One and a half minutes long. The IMF itself admitted in an internal assessment report in 2017 that at least some of the U.S. dollar funding was provided by Argentina to financial investors to unwind their peso positions and flee the country's currency. The possibility of actually paying back the loan was illusive from the start. Then during the pandemic it became clear that it was impossible to face the dollar maturity schedule as agreed. But that was the end of the agreement.

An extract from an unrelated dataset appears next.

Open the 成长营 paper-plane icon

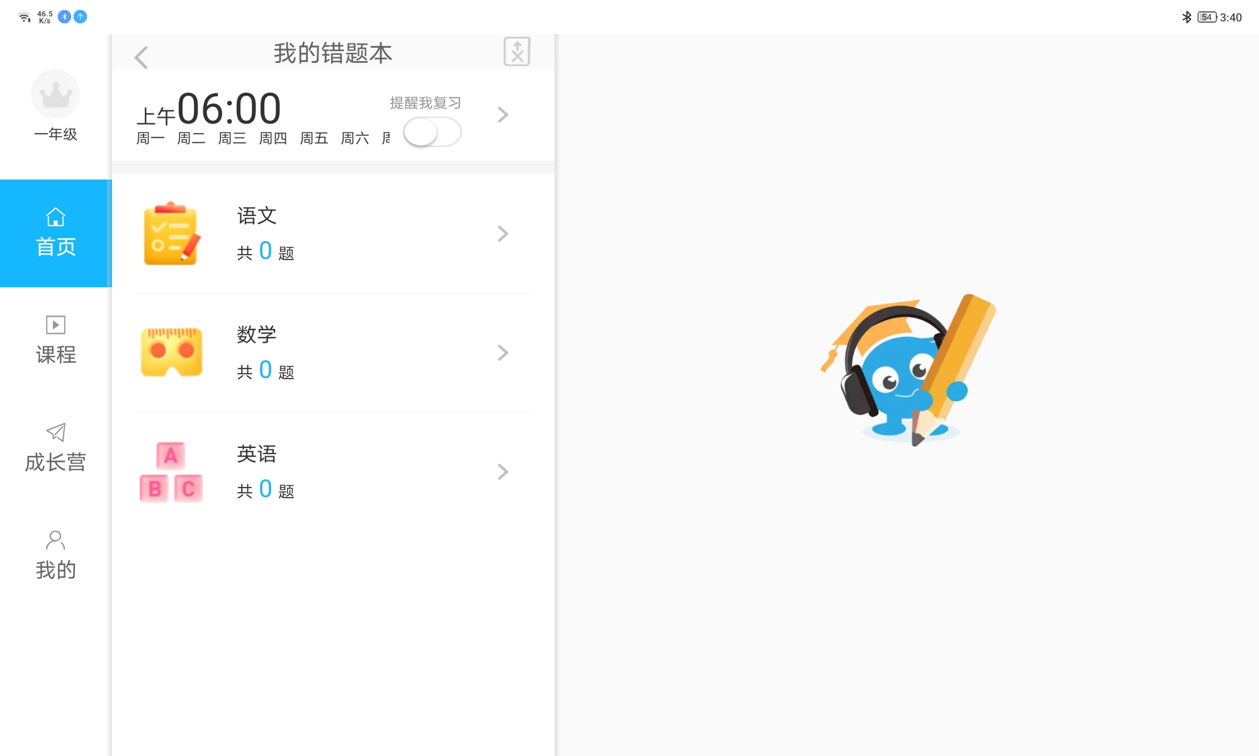click(x=55, y=432)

Yet the huge injection of money failed led to the outgoing government defaulting on its terms just days before stepping Bahamas Phone Number List down. From the first day in office of the winning formula of Alberto Fernández and Cristina Fernández de Kirchner, the tenor of the IMF loan has hung over the new government like the Sword of Damocles. All sectors of the Todos Front agreed on some basic issues. Macri assumed the loan under an IMF agreement with questionable legality and very little domestic political legitimacy. The debt was assumed without discussion in the Argentine Congress. The president announced it in a video.
One and a half minutes long. The IMF itself admitted in an internal assessment report in 2017 that at least some of the U.S. dollar funding was provided by Argentina to financial investors to unwind their peso positions and flee the country's currency. The possibility of actually paying back the loan was illusive from the start. Then during the pandemic it became clear that it was impossible to face the dollar maturity schedule as agreed. But that was the end of the agreement.